Schriftliche Aufgabe 1: Ändern Sie im Text über den Euro alles von „Das hat vor“ bis hinunter zu „bestimmt wird.“, indem Sie „Konjunkturlage“ durch „Wirtschaftslage“ ersetzen, und geben Sie diesen Abschnitt so wieder.

Ausgewählter Auszug:
--------

Innerhalb der Union führt diese Situation zur Zeit nicht zu Spannungen.
Das hat vor allem auch mit der aktuellen Lage in Deutschland zu
tun. Auch wenn die deutsche Wachstumsrate im Jahre 1999 leicht zugelegt
hat, ist die Konjunkturlage in diesem Land doch auch weiterhin ungünstig,
und wegen der Strukturstarrheiten sind die Entwicklungen sehr schmerzhaft.
Infolgedessen sind die Verantwortlichen in Deutschland so weise,
in währungspolitischer Hinsicht Kompromisse einzugehen, und sie
erkennen umstandslos die Vorteile eines Euro an, der mit den wirtschaftlichen
Grunddaten übereinstimmt und nicht von politischen Überlegungen
bestimmt wird.
Für mich stehen heute zwei grundlegende Dinge auf dem Spiel. Das
eine ist die politische Dimension des europäischen Einigungsprozesses,
das andere das Risiko - das zwar derzeit noch begrenzt ist, deswegen
allerdings nicht ignoriert werden sollte - einer Destabilisierung
des neuen, sich bildenden internationalen Währungssystems.
Forum: Können Sie näher auf diese beiden Punkte eingehen? Herrscht
diesbezüglich zwischen Frankreich und Deutschland Übereinstimmung?
J.-P. Fitoussi : Was den ersten Punkt betrifft, so sind die
Bedingungen bekannt, unter denen eine Währung zu einer internationalen
und zu einer Reservewährung in den internationalen Handelsbeziehungen
werden kann. Diese sind sowohl wirtschaftlicher als auch politischer
Natur.
Was den Euro betrifft, so sind die wirtschaftlichen Bedingungen
erfüllt: es bedarf einer gewissen Wirtschaftsmacht und eines gewissen
Reichtums. Ausserdem müssen die Finanzmärkte hinreichend integriert
und liquide sein.

--------

(Datensätze zum Auffinden von Elementen)
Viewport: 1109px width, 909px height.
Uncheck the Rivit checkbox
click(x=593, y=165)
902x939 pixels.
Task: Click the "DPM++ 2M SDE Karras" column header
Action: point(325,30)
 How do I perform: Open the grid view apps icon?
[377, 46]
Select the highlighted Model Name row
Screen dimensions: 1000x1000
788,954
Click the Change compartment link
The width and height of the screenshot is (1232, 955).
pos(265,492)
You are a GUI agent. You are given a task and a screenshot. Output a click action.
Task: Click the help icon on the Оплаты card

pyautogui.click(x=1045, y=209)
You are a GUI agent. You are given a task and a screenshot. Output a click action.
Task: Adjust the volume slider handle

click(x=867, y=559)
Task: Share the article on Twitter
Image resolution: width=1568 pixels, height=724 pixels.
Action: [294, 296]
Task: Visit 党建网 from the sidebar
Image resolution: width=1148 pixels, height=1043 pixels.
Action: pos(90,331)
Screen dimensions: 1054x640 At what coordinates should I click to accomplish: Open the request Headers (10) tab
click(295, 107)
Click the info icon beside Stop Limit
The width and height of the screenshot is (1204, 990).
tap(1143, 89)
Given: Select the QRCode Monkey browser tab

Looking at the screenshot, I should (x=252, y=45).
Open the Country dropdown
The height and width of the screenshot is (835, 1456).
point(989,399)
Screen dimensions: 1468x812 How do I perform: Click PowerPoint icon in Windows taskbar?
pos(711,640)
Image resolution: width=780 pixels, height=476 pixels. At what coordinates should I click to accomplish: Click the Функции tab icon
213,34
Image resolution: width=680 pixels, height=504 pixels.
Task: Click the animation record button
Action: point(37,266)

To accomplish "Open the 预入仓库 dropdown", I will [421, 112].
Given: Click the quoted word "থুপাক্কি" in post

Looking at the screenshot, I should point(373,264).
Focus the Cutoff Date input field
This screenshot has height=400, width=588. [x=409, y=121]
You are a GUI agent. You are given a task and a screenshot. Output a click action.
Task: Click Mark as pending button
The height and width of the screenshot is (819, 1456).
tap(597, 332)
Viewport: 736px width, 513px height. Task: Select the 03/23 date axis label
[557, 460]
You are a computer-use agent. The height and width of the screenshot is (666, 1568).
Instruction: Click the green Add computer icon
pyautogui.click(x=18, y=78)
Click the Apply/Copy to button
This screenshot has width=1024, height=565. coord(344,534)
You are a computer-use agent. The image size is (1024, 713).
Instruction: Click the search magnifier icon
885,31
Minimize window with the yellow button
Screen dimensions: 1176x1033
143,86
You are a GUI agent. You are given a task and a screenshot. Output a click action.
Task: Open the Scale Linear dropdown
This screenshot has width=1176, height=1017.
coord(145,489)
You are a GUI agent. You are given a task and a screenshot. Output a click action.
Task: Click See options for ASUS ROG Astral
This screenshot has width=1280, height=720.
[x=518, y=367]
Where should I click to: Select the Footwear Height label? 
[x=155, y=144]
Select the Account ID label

--------

Schriftliche Aufgabe 2: Geben Sie aus den Datensätzen alles von der Zeile mit „Given: Select the QRCode Monkey browser tab“ bis hinunter zur Zeile mit „will [421, 112].“ unverändert zurück, beide Zeilen eingeschlossen.

Ausgabe 1:
Das hat vor allem auch mit der aktuellen Lage in Deutschland zu
tun. Auch wenn die deutsche Wachstumsrate im Jahre 1999 leicht zugelegt
hat, ist die Wirtschaftslage in diesem Land doch auch weiterhin ungünstig,
und wegen der Strukturstarrheiten sind die Entwicklungen sehr schmerzhaft.
Infolgedessen sind die Verantwortlichen in Deutschland so weise,
in währungspolitischer Hinsicht Kompromisse einzugehen, und sie
erkennen umstandslos die Vorteile eines Euro an, der mit den wirtschaftlichen
Grunddaten übereinstimmt und nicht von politischen Überlegungen
bestimmt wird.

Ausgabe 2:
Given: Select the QRCode Monkey browser tab

Looking at the screenshot, I should (x=252, y=45).
Open the Country dropdown
The height and width of the screenshot is (835, 1456).
point(989,399)
Screen dimensions: 1468x812 How do I perform: Click PowerPoint icon in Windows taskbar?
pos(711,640)
Image resolution: width=780 pixels, height=476 pixels. At what coordinates should I click to accomplish: Click the Функции tab icon
213,34
Image resolution: width=680 pixels, height=504 pixels.
Task: Click the animation record button
Action: point(37,266)

To accomplish "Open the 预入仓库 dropdown", I will [421, 112].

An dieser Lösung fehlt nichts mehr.